While those accusations are outstanding, continued Pobjie, the Salvation Army is unable to challenge the 2002 publication of a Moscow school textbook, "The Basics of Living Safely", which draws upon the July 2000 local court verdict. Endorsed by Moscow Mayor Yuri Luzhkov, the textbook's chapter on terrorism counts the Salvation Army among "pseudo-religious organisations seeking all possible methods of using the Russian education system to spread their so-called religious teachings". "Posing as an evangelical Protestant Church," it continues, "the Salvation Army is in essence a militarised formation with a strictly hierarchical system, military ranks, uniforms and commands, as well as unflinching subordination of juniors to seniors."

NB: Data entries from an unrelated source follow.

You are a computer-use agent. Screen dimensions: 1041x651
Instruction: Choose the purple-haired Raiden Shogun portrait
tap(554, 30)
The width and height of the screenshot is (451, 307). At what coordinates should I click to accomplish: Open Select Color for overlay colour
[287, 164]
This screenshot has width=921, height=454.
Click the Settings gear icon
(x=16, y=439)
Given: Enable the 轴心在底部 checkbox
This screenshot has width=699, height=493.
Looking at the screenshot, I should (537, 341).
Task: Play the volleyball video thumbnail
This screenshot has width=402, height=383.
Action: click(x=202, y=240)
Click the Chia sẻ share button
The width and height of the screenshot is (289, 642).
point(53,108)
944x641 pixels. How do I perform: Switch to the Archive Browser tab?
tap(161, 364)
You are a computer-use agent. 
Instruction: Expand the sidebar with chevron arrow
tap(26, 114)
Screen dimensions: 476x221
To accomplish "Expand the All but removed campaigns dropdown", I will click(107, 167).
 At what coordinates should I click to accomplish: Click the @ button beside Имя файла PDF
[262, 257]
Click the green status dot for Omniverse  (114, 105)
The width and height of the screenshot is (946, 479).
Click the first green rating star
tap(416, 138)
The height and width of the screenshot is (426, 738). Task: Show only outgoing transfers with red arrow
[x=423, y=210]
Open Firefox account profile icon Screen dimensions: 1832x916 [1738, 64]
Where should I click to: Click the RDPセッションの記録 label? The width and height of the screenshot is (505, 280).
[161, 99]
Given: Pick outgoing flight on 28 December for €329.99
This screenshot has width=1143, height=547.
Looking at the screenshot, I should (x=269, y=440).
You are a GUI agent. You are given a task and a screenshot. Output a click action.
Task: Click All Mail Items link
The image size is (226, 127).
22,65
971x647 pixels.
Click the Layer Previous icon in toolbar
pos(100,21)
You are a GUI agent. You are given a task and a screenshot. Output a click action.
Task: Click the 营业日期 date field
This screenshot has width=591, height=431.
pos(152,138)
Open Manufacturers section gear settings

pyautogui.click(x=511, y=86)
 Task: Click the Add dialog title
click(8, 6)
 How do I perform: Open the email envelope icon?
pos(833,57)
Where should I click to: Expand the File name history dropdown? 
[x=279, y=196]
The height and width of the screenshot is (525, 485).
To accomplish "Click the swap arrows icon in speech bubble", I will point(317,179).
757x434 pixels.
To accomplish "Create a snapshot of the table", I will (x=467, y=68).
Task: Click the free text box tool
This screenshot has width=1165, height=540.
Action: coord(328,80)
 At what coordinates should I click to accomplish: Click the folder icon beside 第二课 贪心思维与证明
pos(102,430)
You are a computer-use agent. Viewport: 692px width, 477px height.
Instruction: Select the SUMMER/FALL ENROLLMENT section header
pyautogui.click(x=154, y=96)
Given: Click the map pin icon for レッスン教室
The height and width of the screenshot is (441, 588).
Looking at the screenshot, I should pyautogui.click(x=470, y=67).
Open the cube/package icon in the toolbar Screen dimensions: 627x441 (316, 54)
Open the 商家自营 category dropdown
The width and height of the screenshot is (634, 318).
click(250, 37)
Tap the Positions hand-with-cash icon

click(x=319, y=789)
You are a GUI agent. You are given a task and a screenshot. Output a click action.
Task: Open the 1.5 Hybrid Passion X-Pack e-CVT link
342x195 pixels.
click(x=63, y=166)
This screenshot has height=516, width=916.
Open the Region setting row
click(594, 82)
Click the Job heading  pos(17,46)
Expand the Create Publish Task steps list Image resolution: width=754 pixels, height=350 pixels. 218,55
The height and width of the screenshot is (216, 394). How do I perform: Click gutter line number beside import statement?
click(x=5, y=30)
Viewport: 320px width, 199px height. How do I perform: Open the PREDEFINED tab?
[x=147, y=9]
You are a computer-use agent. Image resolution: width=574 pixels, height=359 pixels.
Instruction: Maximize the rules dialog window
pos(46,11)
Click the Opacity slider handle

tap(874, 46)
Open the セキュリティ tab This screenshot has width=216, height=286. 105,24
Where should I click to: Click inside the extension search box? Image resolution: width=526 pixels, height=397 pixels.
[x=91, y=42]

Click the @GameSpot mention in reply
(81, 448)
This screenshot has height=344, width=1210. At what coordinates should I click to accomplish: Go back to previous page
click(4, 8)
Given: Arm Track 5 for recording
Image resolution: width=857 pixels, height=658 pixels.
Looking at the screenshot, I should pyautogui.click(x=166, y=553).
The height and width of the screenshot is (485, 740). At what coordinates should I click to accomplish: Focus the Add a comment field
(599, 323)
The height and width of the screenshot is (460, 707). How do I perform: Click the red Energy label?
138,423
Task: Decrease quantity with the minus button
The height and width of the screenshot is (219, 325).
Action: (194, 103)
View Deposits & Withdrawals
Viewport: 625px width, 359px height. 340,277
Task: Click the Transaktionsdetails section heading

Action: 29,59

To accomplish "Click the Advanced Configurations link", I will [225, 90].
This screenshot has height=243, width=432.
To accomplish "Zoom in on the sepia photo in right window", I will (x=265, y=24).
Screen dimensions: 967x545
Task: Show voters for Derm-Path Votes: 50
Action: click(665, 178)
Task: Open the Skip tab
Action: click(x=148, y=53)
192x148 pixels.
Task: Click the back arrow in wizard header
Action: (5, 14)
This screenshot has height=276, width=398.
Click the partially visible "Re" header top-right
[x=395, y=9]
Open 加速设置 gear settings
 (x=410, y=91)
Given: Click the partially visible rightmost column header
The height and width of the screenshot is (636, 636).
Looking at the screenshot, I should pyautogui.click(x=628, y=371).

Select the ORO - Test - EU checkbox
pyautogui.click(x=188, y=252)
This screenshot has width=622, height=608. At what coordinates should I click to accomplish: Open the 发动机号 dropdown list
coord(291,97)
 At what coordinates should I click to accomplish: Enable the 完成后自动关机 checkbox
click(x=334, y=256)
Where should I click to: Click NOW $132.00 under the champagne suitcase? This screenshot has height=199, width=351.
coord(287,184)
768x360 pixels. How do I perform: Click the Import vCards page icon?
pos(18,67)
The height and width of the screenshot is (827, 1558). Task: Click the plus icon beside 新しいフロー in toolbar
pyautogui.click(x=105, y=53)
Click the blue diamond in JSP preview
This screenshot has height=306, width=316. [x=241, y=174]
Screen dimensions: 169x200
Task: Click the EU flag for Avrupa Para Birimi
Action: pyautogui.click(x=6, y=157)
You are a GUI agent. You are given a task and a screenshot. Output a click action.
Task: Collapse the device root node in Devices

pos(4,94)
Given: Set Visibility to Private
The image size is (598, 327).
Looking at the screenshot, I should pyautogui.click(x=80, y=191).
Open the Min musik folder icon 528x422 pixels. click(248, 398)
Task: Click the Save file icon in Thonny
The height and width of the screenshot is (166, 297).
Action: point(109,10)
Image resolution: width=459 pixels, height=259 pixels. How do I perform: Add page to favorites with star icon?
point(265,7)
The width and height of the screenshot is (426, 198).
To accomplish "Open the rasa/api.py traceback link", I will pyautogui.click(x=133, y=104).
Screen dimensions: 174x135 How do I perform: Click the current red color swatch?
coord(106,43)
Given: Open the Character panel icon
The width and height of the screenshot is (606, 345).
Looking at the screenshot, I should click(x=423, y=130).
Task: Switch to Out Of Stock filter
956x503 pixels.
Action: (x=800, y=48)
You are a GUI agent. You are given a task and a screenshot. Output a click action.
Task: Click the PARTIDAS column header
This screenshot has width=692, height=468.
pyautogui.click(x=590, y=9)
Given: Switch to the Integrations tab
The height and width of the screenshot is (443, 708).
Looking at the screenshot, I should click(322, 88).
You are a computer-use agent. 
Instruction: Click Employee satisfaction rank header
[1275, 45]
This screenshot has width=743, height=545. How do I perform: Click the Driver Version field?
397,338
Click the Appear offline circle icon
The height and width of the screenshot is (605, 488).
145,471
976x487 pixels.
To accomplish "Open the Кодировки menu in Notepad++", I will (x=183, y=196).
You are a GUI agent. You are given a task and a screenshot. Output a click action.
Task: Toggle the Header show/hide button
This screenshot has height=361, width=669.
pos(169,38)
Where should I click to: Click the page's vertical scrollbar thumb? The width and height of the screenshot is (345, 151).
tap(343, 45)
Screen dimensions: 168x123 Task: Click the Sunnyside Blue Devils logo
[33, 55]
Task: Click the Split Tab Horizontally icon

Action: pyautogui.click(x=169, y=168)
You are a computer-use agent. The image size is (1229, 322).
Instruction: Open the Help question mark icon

Meanwhile, German Lutheran Bishop Siegfried Springer, the head of the Evangelical-Lutheran Church in European Russia who was recently denied entry to Russia, has been told he can make a brief return visit after the General Synod of the Evangelical-Lutheran Church in Russia and Other States wrote to President Vladimir Putin calling for his return. Bishop Springer told Forum 18 from the German town of Bad Sooden-Allendorf on 4 May that the German embassy in Moscow and the Russian consulate in Berlin both indicated on 28 April that the Russian authorities would grant him a one-week visa. "They also intimated that a decision would be taken at the end of May as to whether I will then be given a one-year visa, although there is no firm promise of this yet." He has now applied for a one-week visa for mid-May.

Bishop Springer is unhappy that Russian officials have still not told him why his valid one-year visa was abruptly annulled at Moscow's Domodedovo airport on 10 April. "I keep asking for the reason, as I don't want to get a new visa without knowing this," he told Forum 18. "Otherwise a shadow will remain on me and my office - I want truth and clarity."